Excerpted text »

The foundation's lawyers work to facilitate effective investigation of all cases that involve deaths of conscripts during military service and realization of their parents’ right to fair trial.

"Lawyers of the Mother’s Right Foundation … provide assistance to families of dead soldiers both to ensure effective investigation into soldiers’ deaths and to defend families’ right to social support and protection."
— Novaya Gazeta. February 17, 2010.

== Work Scope ==

“Background information from REGNUM: the Mother’s Right Foundation, a Russian charitable public organization, has been working since 1989 in the following fields: raising public awareness of legal issues and providing legal assistance to families of dead soldiers; lawmaking; sociological surveys; publishing; information dissemination; charity; providing moral and psychological rehabilitation to families of dead soldiers. Parents of dead soldiers consult the foundation’s lawyers on issues related to social security (pensions, welfare allowances and benefits, insurance), housing rights, criminal and procedural law, and moral damage compensation, either personally or by phone.”
— REGNUM Information Agency. August 30, 2005

1. The foundation educates parents and widows of dead soldiers about their legal rights and represents their rights in courts of all instances.

“The Mother’s Right Foundation is a non-profit organization that provides legal assistance to parents of dead soldiers that are neglected by the state. When I say soldiers I mean not only private soldiers but also cadets and officers – all of them. I mean not only those who were killed in combat but also servicemen who were killed in the peacetime army as well. Last year the foundation provided assistance to 5,788 families. In the first half of the current year, 3,115 families received our assistance.”
— Novaya Gazeta. November 9, 2009.

2. The foundation is engaged in lawmaking: it actively promotes and lobbies for amendments to the current legislative framework.

3. The foundation conducts sociological surveys on human rights violations in the army.

“The figures presented by the Mother’s Right Foundation are based on tens of thousands of questionnaires distributed and reviewed by its lawyers. Their data show no discrepancies.... The Public Prosecutors Office collects statistics of their own, while the Mother’s Right Foundation over the years has been steadily accumulating the flow of applications and complaints from families whose members perished or succumbed to illnesses, sometimes even after they were discharged from the army. This is also a separate legal issue.”
— Ekho Moskvy Radio. Where Do Soldiers Run To? February 21, 2005

“Already in October 2009, the Mother’s Right Foundation raised the issue of the poor living conditions in military unit No. 24776 and sent an appeal to the president of the Russian Federation, Dmitry Medvedev. At that time the foundation was considering several appeals from the parents of the soldiers who were serving in Barabash Village,” reports NEWSru.com
— Novy Region–Far East. July 8, 2010

4. The foundation publishes two periodicals:

- Dead Soldiers Memory Book. The periodical is a collection of stories of victims of violence in the army. Each book has short bios and photos of hundreds of young men who died in military service during peacetime. The foundation continues its work to find opportunities to publish new editions of the book, as the organization has accumulated a tremendous amount of this kind of information. So far, seven editions of the book One Hundred out of Fifteen Thousand, in three volumes, have been published (Izvestiya. Moscow. 1992; Izvestiya. Moscow. 1994; Human Rights. Moscow. 2000).

What is being asked » Could you write what follows in the text on the Mother's Right Foundation, picking up after its last sentence? The listing after this comes from an unrelated source.

Available data »
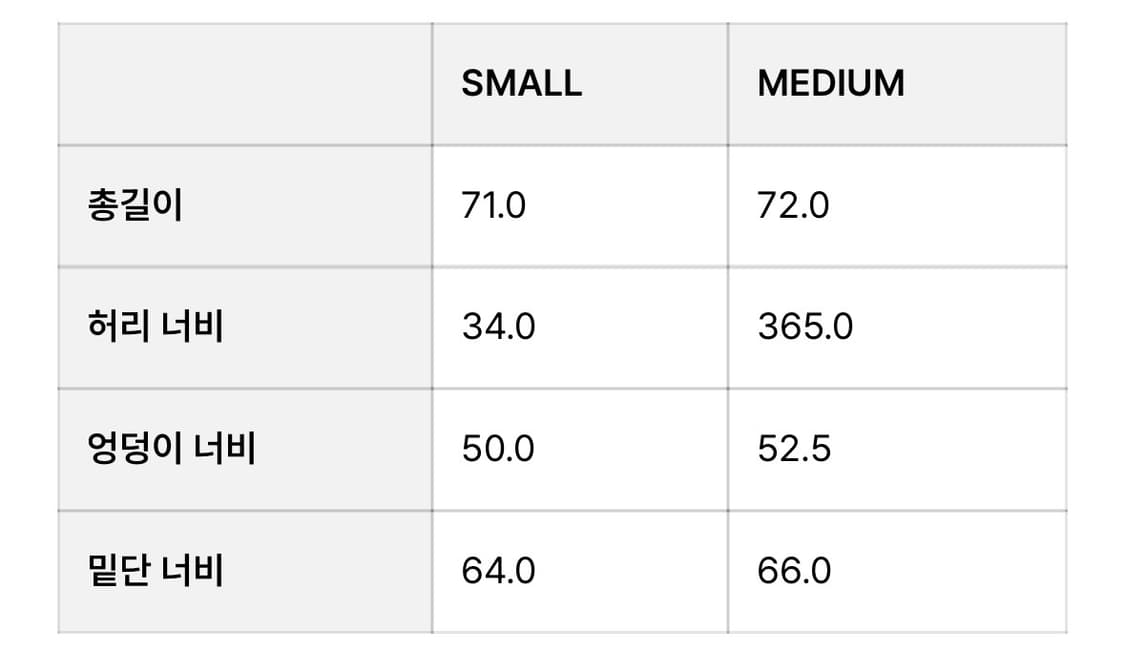Choose the SMALL hem width measurement
Viewport: 1125px width, 656px height.
(498, 571)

Exercise output »
“… On the wall blackened with smoke there are photos of Alyosha. A strong and handsome young man.… He was a great support to his mother. He was fond of sports. Legally he did not have to do military service, since his mother had a disability of 2nd degree. But he made the decision to do his civic duty. He served in Germany, and that is where he died. His is a story of a soldier who died in military service during peacetime. The book’s title is ‘One Hundred out of Fifteen Thousand’, and it was published by the Mother’s Right Foundation.”
— Pozitsiya. Tver. August 14, 2007

- Legal Advice to Parents of Dead Soldiers. The periodical covers a range of important legal issues faced by parents who lost their children during their military service. It includes legal cases of the Mother's Right Foundation which became legal precedents. Four editions of the periodical have been issued so far (Human Rights. Moscow. 1997; 2000; 2005; 2008). The third and the fourth editions were distributed to 2,600 federal courts of the Russian Federation.

“The book has a circulation of ten thousand copies and will be distributed free of charge through the network of the foundation’s regional coordinators and representatives of public organizations. Additionally, a sizable share of the circulation will be mailed to regional and district courts. Everyone who is interested in obtaining the book can do so by contacting a regional office of the foundation or by sending a written request to the Moscow office of the organization.”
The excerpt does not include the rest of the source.